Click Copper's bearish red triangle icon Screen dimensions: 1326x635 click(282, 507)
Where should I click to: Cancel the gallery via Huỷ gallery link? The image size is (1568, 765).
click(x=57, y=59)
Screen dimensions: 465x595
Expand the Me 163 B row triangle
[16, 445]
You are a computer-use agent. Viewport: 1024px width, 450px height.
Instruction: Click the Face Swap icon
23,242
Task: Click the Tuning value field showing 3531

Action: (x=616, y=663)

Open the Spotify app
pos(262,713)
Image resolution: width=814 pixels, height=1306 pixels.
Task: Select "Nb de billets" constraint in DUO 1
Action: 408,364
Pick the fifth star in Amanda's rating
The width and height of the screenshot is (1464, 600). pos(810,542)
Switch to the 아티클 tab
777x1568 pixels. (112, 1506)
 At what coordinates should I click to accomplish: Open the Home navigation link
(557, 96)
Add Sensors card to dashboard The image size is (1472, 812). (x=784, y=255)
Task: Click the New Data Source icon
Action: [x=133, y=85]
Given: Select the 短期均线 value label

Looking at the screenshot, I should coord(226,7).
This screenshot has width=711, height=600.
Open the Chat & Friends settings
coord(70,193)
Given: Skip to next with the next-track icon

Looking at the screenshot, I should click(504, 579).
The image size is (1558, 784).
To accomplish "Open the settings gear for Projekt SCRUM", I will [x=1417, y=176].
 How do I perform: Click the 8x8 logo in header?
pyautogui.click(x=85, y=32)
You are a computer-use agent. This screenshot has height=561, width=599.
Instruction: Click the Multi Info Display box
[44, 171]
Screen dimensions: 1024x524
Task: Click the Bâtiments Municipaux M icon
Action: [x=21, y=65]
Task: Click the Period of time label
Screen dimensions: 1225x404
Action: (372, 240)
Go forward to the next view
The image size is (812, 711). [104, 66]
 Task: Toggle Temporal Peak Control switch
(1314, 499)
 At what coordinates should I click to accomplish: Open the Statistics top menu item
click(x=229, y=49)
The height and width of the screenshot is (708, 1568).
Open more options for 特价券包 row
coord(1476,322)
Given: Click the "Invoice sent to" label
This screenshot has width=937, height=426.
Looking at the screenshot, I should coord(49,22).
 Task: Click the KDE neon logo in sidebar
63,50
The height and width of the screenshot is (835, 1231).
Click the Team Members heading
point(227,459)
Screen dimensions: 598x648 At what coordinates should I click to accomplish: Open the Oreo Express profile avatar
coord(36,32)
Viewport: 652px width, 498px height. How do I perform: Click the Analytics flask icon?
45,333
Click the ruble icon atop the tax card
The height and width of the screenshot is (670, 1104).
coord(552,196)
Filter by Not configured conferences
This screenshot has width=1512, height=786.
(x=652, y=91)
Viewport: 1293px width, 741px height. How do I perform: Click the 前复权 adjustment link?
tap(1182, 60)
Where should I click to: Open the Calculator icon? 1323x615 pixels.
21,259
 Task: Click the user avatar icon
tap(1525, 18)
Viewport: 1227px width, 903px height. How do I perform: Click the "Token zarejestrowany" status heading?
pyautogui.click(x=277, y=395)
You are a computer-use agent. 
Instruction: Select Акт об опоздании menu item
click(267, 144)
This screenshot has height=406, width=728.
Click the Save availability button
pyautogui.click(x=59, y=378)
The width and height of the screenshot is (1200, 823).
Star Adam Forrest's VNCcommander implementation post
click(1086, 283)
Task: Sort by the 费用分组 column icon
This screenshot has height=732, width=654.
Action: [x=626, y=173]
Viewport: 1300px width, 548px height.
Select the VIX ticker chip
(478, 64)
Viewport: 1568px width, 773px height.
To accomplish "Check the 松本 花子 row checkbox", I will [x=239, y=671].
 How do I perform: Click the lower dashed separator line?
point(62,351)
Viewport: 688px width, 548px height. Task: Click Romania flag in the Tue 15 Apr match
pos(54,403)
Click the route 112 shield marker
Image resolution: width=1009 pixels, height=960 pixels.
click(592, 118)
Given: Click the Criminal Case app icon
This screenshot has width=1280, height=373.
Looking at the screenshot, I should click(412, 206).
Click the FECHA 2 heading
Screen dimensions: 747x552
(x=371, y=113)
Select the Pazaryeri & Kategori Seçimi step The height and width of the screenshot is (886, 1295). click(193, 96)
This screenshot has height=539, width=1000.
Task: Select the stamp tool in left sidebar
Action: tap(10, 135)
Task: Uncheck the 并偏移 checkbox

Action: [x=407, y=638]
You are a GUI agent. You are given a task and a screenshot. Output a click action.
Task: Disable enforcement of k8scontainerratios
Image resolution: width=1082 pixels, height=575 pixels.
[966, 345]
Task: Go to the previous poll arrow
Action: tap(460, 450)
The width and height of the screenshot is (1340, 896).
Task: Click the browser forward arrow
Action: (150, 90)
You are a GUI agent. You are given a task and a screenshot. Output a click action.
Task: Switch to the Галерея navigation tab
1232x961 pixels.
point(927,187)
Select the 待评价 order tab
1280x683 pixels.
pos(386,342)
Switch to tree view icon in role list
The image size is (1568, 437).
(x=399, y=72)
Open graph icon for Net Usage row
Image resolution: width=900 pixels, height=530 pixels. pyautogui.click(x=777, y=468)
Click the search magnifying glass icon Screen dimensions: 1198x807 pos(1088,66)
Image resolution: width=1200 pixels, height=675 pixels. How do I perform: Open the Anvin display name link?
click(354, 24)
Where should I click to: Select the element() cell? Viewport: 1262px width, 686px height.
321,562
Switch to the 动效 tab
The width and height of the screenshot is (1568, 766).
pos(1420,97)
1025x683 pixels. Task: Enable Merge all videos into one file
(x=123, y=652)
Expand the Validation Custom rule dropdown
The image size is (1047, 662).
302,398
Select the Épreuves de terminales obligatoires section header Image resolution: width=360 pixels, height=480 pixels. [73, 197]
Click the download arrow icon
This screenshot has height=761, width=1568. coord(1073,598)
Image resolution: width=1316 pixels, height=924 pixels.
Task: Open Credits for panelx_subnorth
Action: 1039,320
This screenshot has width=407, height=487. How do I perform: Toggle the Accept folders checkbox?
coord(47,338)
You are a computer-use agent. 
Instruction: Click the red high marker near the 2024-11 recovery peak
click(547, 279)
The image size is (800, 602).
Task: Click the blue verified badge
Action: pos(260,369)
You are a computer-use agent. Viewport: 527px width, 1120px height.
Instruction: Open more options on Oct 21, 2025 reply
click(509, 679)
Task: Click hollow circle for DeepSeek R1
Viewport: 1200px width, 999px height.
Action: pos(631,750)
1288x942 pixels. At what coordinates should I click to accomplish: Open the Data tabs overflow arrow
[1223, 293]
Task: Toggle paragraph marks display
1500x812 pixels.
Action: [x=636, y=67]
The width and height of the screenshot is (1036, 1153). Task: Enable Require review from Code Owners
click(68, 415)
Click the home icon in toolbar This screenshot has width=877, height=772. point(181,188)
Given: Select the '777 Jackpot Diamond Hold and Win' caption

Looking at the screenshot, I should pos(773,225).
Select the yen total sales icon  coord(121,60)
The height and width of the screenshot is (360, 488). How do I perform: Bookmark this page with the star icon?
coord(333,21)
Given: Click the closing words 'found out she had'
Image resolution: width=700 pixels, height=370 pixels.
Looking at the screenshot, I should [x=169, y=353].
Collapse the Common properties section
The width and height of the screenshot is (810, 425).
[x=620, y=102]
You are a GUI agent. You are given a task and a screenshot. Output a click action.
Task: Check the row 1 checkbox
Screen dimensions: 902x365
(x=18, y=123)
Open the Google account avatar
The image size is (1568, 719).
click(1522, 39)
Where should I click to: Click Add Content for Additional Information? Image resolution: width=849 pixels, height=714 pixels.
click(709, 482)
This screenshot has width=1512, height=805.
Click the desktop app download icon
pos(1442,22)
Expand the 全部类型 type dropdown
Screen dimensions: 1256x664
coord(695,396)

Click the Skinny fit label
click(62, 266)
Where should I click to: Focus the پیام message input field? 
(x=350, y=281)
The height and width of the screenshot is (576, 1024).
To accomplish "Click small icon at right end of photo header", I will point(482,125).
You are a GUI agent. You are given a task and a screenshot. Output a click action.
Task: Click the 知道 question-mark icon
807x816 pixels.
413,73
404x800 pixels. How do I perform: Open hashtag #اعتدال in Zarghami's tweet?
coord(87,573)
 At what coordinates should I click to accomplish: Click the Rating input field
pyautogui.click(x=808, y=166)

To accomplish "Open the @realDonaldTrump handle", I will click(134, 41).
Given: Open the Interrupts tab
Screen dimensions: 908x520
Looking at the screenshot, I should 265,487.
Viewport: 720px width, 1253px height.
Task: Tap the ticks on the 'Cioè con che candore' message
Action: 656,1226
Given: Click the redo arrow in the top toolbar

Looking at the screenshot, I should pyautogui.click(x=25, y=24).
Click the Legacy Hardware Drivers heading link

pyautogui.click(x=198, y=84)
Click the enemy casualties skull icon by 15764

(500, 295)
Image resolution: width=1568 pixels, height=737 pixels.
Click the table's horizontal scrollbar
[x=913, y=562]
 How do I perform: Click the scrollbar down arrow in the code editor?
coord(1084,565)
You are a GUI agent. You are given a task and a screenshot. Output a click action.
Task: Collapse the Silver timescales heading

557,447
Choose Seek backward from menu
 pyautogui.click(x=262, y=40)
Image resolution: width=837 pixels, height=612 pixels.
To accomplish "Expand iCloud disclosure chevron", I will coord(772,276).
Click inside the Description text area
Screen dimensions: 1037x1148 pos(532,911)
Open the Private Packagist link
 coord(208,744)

**Exercise requirements:** Among the records above, only the lines between the line holding "Viewport: 688px width, 548px" and the line holding "Click the search", inclusive, are to be output, exactly as written.

**Answer section:**
Viewport: 688px width, 548px height. Task: Click Romania flag in the Tue 15 Apr match
pos(54,403)
Click the route 112 shield marker
Image resolution: width=1009 pixels, height=960 pixels.
click(592, 118)
Given: Click the Criminal Case app icon
This screenshot has width=1280, height=373.
Looking at the screenshot, I should click(412, 206).
Click the FECHA 2 heading
Screen dimensions: 747x552
(x=371, y=113)
Select the Pazaryeri & Kategori Seçimi step The height and width of the screenshot is (886, 1295). click(193, 96)
This screenshot has height=539, width=1000.
Task: Select the stamp tool in left sidebar
Action: tap(10, 135)
Task: Uncheck the 并偏移 checkbox

Action: [x=407, y=638]
You are a GUI agent. You are given a task and a screenshot. Output a click action.
Task: Disable enforcement of k8scontainerratios
Image resolution: width=1082 pixels, height=575 pixels.
[966, 345]
Task: Go to the previous poll arrow
Action: tap(460, 450)
The width and height of the screenshot is (1340, 896).
Task: Click the browser forward arrow
Action: (150, 90)
You are a GUI agent. You are given a task and a screenshot. Output a click action.
Task: Switch to the Галерея navigation tab
1232x961 pixels.
point(927,187)
Select the 待评价 order tab
1280x683 pixels.
pos(386,342)
Switch to tree view icon in role list
The image size is (1568, 437).
(x=399, y=72)
Open graph icon for Net Usage row
Image resolution: width=900 pixels, height=530 pixels. pyautogui.click(x=777, y=468)
Click the search magnifying glass icon Screen dimensions: 1198x807 pos(1088,66)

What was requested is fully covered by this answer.